Where appropriate all the data submitted in support of your application and used to make a regulatory decision will be protected in line with the provisions in the legislation under which your application was processed. The data will be protected for a period of time based on the date of issue of the original authorisation for your product and whether you change your product’s formulation and/or use.
A third party can request that we access such data in support of their application if they refer to these data and the protection date (the ‘data protection period’) for these data has passed. Any data that you submit and are not used to support a regulatory decision will not be protected (ie they are ‘outwith’ the data protection system).
Further information on data protection and data protection periods can be found in the guidance on the protection of data.
If you wish to withdraw your product from the market for a commercial reason (a ‘commercial withdrawal’) we would prefer that you contact us so that your authorisation can be formally withdrawn, although you are not under any obligation to do so. Details of how to apply for a commercial withdrawal of a product can be found in the guidance on commercial withdrawals.
Authorisation holders are not required to submit an application for a commercial withdrawal although they should consider their position with regard to liability if they do not do so (see the guidance on commercial withdrawals).
If you wish to formally remove a use from the label of an authorised product and discontinue the authorisation for that use for a commercial reason, you must submit an application for a commercial withdrawal of the use, as a new authorisation will have to be issued for your product.

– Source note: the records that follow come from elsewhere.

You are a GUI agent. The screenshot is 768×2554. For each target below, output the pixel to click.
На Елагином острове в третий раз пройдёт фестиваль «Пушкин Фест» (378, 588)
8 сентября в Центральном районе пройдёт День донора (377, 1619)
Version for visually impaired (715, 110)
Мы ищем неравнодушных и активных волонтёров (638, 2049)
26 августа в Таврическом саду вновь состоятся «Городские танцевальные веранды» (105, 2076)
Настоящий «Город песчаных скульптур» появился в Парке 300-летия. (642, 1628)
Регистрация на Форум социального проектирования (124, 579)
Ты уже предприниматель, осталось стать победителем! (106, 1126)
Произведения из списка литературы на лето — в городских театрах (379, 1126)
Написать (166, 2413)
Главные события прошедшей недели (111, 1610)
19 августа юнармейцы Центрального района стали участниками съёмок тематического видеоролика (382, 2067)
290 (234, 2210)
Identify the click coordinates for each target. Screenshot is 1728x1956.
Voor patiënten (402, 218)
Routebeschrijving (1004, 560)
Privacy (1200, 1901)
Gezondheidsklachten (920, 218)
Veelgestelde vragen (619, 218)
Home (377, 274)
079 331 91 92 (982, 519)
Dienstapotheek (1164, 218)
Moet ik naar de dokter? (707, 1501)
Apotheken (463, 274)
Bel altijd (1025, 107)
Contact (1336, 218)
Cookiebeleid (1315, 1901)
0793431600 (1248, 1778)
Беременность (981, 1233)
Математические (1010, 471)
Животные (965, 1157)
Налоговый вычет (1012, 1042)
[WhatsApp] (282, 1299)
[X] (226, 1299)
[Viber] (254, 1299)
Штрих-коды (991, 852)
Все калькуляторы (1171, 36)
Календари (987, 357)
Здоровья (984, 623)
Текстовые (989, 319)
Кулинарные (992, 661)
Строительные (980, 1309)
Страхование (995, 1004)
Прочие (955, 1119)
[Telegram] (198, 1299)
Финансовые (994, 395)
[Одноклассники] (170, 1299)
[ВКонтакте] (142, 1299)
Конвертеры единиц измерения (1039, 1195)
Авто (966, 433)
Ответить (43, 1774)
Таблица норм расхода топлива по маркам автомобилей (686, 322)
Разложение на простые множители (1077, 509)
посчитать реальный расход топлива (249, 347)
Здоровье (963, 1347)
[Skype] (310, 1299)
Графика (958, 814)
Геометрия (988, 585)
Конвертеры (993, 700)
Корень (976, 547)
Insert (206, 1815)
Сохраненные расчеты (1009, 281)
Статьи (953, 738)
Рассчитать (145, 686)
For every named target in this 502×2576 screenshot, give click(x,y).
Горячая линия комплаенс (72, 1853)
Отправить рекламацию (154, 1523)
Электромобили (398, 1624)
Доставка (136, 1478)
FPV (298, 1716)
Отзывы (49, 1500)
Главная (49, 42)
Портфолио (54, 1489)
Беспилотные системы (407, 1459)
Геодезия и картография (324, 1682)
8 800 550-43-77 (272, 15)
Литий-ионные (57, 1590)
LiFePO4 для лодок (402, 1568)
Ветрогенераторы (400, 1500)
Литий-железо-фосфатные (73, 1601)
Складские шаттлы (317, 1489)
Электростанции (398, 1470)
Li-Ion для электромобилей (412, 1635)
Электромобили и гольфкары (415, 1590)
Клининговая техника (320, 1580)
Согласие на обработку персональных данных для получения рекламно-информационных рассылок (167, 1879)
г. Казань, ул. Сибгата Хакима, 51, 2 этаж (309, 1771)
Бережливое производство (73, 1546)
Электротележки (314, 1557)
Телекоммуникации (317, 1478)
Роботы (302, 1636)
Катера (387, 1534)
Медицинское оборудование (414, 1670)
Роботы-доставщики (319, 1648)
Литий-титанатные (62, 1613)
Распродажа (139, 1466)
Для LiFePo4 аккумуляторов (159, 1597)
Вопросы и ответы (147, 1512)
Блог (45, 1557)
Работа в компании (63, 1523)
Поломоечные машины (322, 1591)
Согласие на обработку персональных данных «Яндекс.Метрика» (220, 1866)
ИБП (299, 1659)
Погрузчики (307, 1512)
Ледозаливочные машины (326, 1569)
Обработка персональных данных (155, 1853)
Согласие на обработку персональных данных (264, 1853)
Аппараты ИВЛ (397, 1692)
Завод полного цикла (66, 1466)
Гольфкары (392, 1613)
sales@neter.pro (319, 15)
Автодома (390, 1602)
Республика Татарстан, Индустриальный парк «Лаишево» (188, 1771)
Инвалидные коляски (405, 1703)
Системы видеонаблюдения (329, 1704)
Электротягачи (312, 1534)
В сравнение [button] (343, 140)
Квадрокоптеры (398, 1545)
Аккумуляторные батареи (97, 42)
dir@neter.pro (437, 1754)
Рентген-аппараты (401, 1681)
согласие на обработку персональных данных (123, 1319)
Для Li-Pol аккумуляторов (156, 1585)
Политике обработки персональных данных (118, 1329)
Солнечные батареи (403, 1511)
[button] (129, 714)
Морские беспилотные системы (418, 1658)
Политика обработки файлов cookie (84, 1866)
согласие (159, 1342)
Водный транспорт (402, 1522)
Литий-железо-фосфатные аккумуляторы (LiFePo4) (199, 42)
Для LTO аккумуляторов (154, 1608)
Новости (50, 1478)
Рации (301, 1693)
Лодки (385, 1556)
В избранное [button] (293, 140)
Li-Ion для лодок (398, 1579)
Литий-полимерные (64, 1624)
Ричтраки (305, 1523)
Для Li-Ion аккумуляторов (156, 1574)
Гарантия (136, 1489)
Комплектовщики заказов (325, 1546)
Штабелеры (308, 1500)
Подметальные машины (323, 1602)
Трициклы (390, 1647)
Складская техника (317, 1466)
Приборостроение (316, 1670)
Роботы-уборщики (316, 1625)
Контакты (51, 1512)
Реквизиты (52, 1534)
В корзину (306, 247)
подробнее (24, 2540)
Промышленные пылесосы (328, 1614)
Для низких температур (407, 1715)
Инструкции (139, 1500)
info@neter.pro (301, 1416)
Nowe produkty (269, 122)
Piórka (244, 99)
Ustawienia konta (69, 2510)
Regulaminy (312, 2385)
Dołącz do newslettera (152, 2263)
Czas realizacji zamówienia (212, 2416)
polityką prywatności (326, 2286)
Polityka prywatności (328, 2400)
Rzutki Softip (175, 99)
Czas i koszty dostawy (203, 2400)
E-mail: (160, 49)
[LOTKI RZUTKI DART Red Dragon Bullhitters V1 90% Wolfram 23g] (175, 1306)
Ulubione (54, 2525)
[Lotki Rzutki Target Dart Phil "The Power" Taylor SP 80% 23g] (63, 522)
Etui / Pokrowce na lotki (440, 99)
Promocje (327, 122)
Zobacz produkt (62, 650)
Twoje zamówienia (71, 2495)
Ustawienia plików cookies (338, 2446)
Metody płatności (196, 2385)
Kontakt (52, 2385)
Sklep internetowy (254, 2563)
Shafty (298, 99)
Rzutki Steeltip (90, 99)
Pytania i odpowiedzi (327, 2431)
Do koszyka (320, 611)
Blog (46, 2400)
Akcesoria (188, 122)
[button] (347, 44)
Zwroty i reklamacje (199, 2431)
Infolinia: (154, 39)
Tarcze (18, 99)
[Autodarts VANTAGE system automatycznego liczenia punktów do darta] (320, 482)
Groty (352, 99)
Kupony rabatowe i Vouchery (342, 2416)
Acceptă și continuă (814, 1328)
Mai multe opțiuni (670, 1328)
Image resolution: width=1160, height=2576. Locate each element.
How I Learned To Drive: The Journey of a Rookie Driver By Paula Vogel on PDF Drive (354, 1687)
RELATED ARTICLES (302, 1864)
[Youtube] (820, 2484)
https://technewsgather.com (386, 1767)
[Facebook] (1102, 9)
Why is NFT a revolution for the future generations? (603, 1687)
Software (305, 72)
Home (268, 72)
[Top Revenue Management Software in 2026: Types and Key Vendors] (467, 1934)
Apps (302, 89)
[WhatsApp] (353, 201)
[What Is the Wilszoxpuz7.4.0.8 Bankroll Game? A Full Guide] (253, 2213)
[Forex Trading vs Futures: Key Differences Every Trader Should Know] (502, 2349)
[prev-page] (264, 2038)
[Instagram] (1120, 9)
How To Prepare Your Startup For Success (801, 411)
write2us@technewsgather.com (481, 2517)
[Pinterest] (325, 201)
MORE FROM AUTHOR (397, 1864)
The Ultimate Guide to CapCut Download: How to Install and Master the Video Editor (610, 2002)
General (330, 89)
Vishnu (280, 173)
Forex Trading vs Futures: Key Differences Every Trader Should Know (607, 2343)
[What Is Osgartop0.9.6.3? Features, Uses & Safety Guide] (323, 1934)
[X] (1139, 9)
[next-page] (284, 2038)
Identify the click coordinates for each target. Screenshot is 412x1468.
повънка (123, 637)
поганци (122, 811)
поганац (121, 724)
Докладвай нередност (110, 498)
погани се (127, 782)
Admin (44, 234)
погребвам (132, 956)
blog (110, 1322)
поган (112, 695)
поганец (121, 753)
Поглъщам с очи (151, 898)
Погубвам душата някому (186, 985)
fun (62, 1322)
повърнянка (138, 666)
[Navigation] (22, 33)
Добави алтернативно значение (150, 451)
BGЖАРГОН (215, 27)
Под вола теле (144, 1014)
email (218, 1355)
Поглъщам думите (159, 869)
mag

Details of how to apply for a commercial withdrawal of a use can be found in the guidance on commercial withdrawals.
The grace periods given following the commercial withdrawal of a use may differ from the grace period following the withdrawal of a use that could occur because of a failure to meet a data submission deadline, or the period following the review of an active substance. A grace period up to the maximum authorisation period allowed for the product or use may be granted as explained in the section on authorisation expiry dates above.